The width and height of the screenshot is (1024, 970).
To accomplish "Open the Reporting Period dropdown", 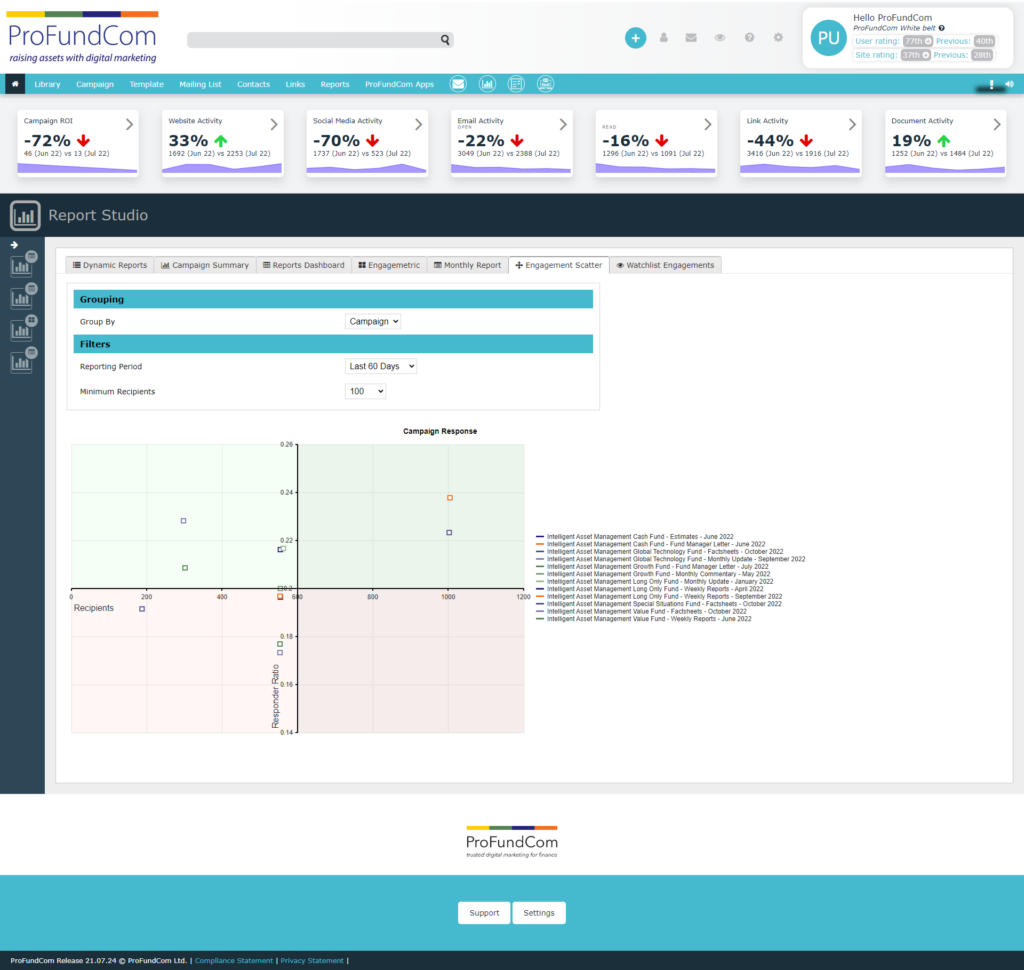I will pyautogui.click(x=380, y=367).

---

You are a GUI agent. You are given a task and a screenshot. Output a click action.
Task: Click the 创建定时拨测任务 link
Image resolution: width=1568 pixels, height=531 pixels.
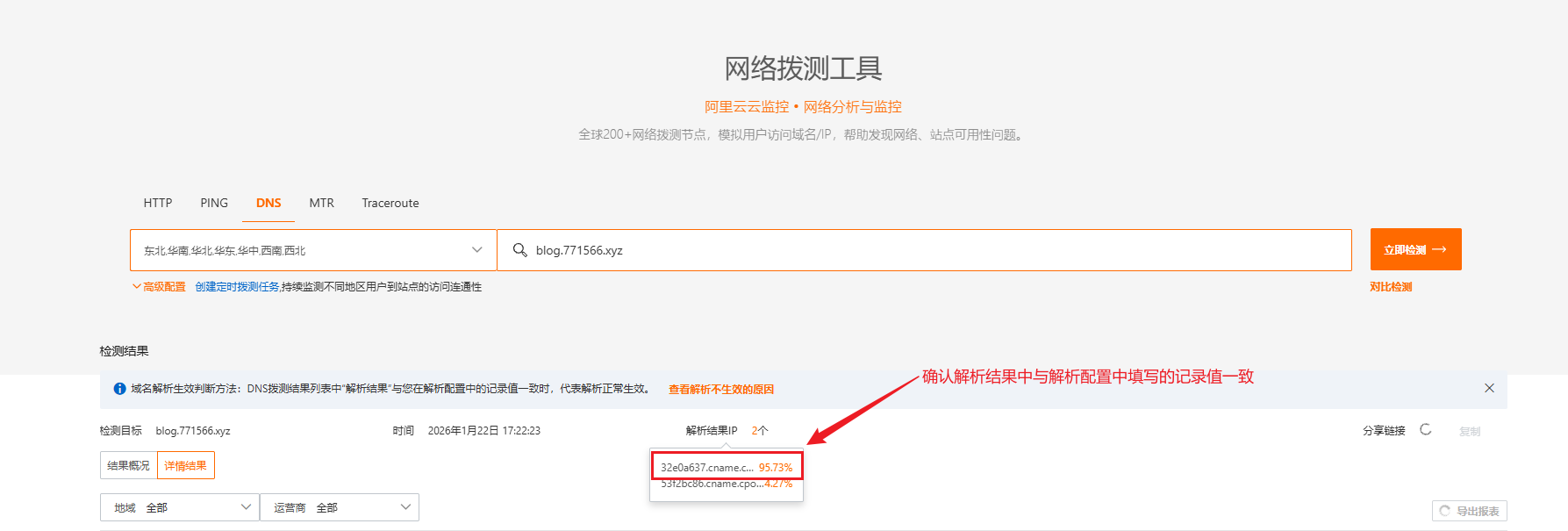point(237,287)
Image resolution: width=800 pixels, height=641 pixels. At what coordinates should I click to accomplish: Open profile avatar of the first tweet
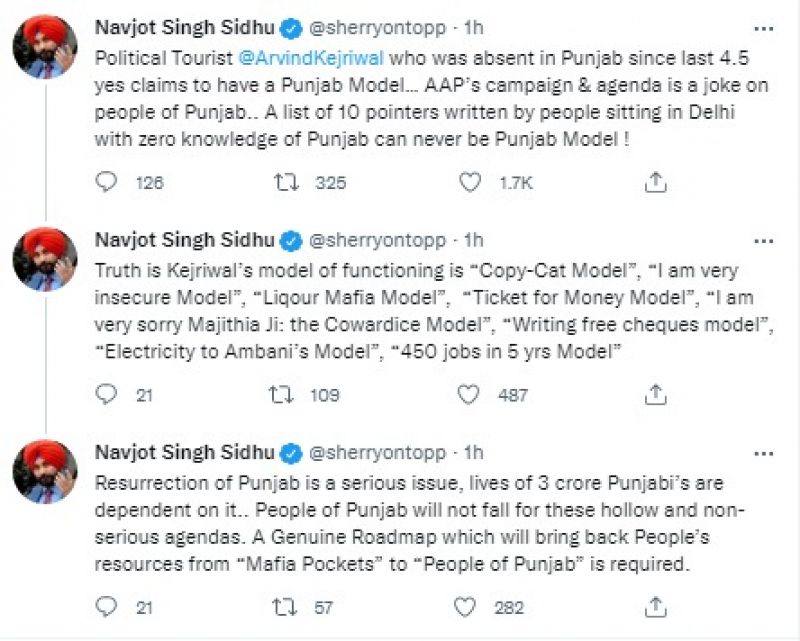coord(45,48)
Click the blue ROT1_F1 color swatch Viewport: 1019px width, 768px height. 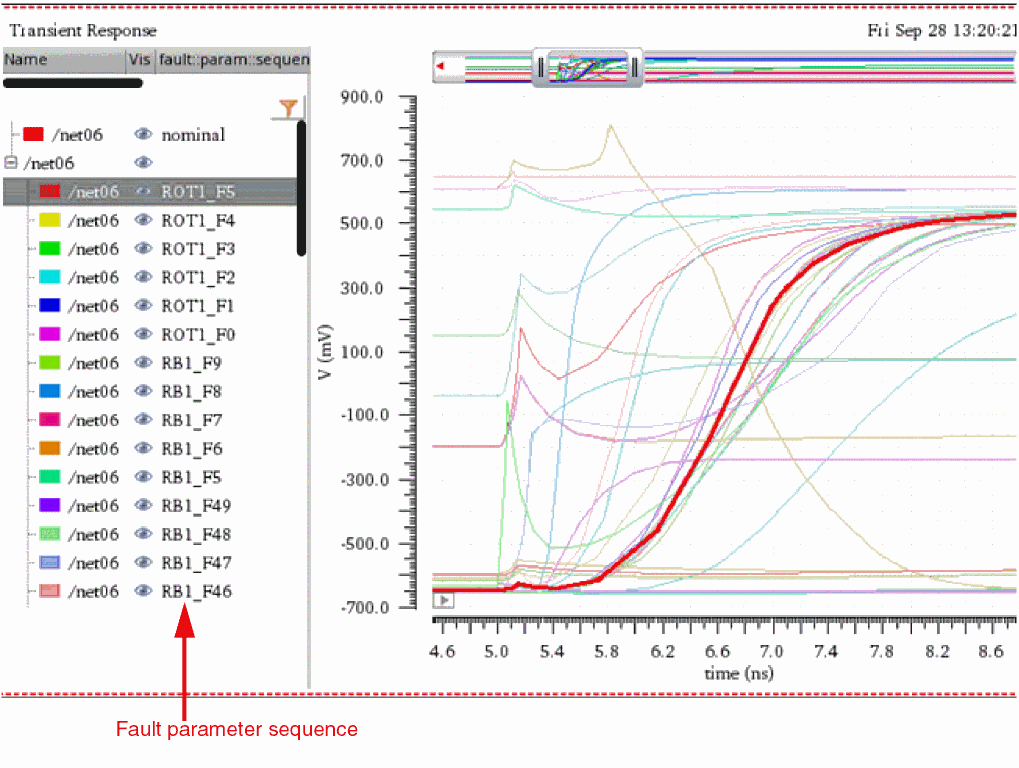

---

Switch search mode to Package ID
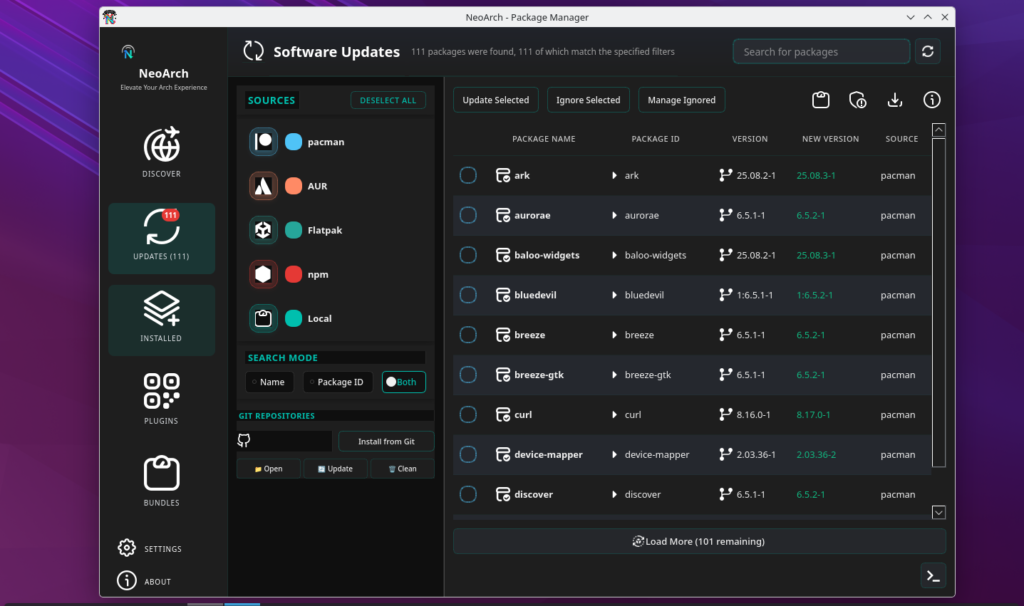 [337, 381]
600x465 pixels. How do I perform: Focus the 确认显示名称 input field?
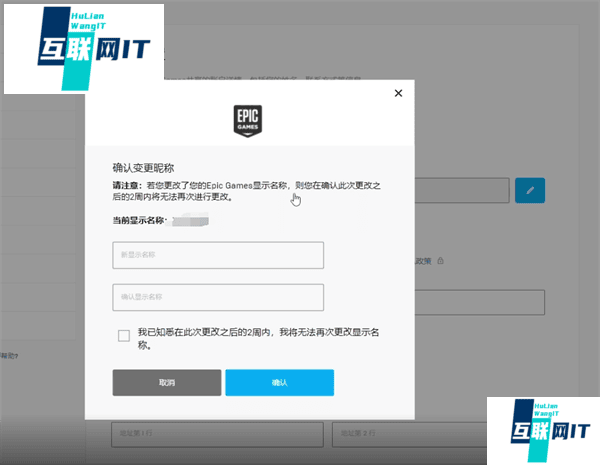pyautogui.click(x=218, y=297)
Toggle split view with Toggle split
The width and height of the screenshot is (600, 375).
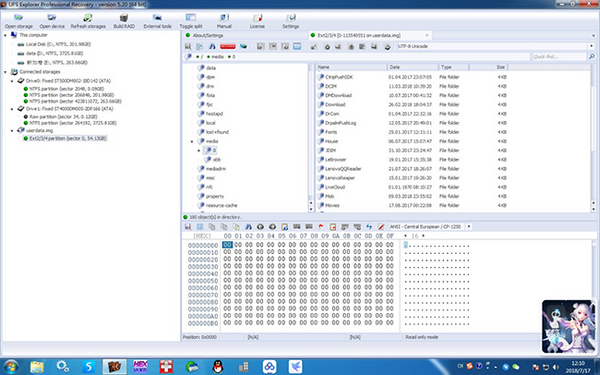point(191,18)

> Required work:
What belongs in the answer is each line above from the line with "Image resolution: width=800" to the line with "Click the blue", inclusive, reproduced exactly and free of pictures.

> Task solution:
Image resolution: width=800 pixels, height=641 pixels. At what coordinates should I click to accomplish: Open profile avatar of the first tweet
coord(45,48)
Click the blue ROT1_F1 color swatch Viewport: 1019px width, 768px height. 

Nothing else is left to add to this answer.